● TEXT PASSAGE:
Wilson, Sarah. This One Wild and Precious Life: A Hopeful Path Forward in a Fractured World
Pan Macmillan Australia. 2020
And… what are we going to do about it? That question resonates everywhere at all levels – in our own homes and neighbourhoods and right up to the whole planet. For instance, despairing about the Western Australian wheatbelt with its fractured and damaged woodlands is understandable, but that alone won’t change anything. Finding ways to better conserve and restore the woodlands and their amazing plants and animals may be a long and difficult task, but positive change is possible.
Sarah Wilson points out that all sorts of different actions can make a difference. Individuals can make choices and do things that add up. And in the process help us individually and collectively to live better and more meaningful lives. Further, if you can get only 3.5 per cent of a population to participate in sustained, non-violent protest, change happens. In fact, these days, it seems to be only that sort of action that kicks governments into taking notice.
To me, “This One Wild and Precious Life” gets to the heart of the issues I want to cover in the Nature of Music. Sure, choices over which wood to use in a guitar or which guitar to buy may seem trivial when set against the huge environmental, social and health issues facing humanity. But it’s been shown again and again that little things matter, that small changes get amplified as more people get on board. And music matters!

● WHAT YOU WILL DO: Please extend the passage about Sarah Wilson's book "This One Wild and Precious Life" with a few sentences that pick up after its final line.

● DATA SHOWN:
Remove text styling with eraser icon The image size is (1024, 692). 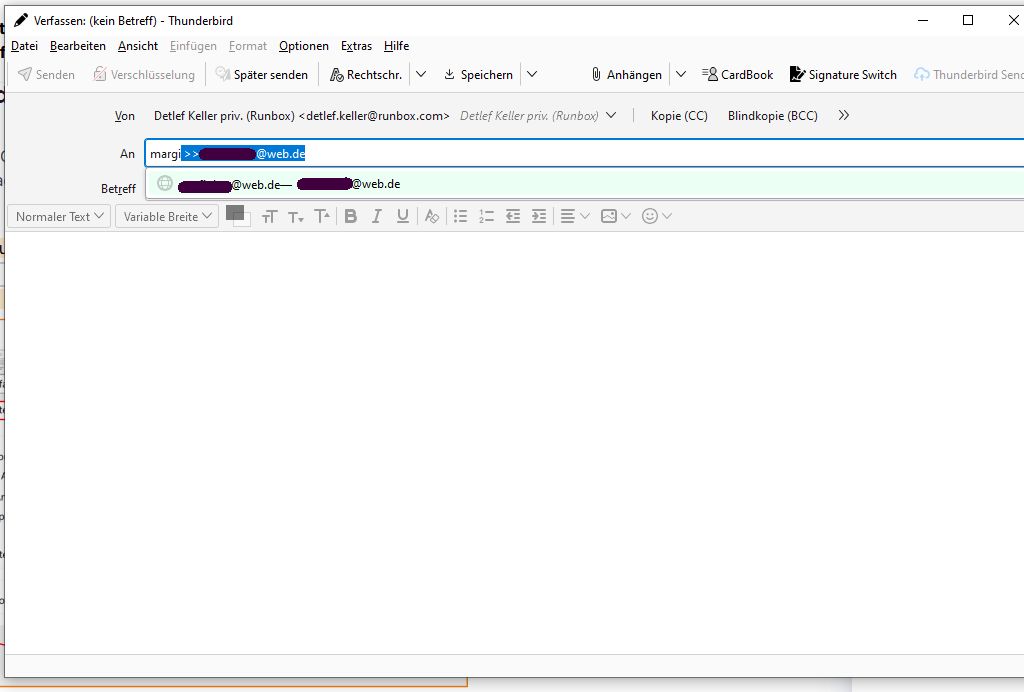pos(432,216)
--
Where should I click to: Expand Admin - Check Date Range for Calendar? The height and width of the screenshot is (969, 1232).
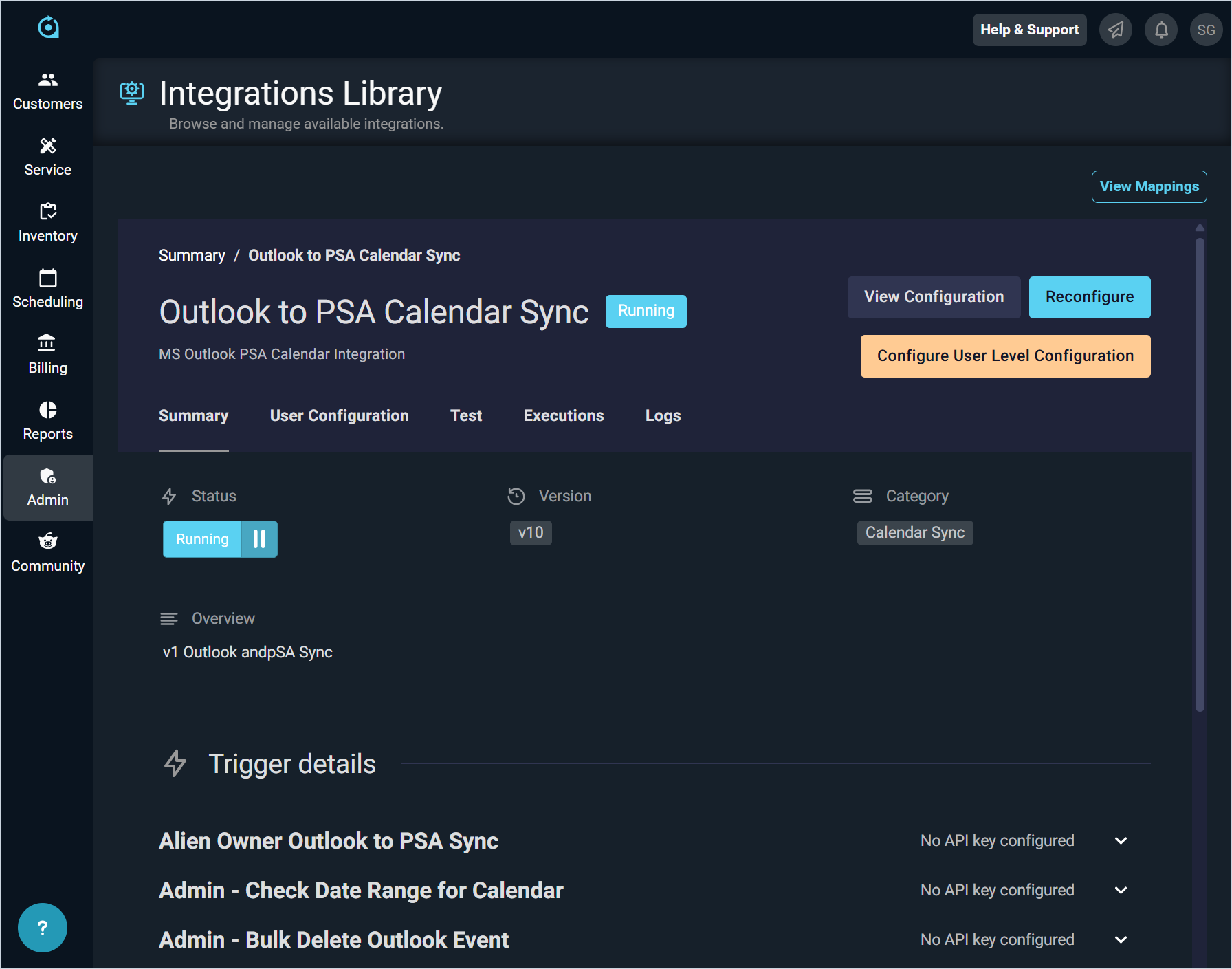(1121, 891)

● RESPONSE:
Music can be a source of inspiration and motivation for people. It can help turn the spotlight on pressing issues, like famine in Africa, and global climate disruption. Just recently, an initiative started by music artists, industry professionals and organisations – Music Declares Emergency – aims to galvanise action in the music industry and among fans that aims to tackle climate change in a proactive and meaningful way. This is based on the belief “in the power of music to promote the cultural change needed to create a better future”. And their website gives a wide range of examples of what individuals, businesses and communities can actually DO.
It’s easy to be overwhelmed by the issues facing humanity, and it’s also easier to ignore them and hope they’ll go away. But all the evidence points to the probability that the problems won’t go away unless we make them go away. And so… what are we going to do about it?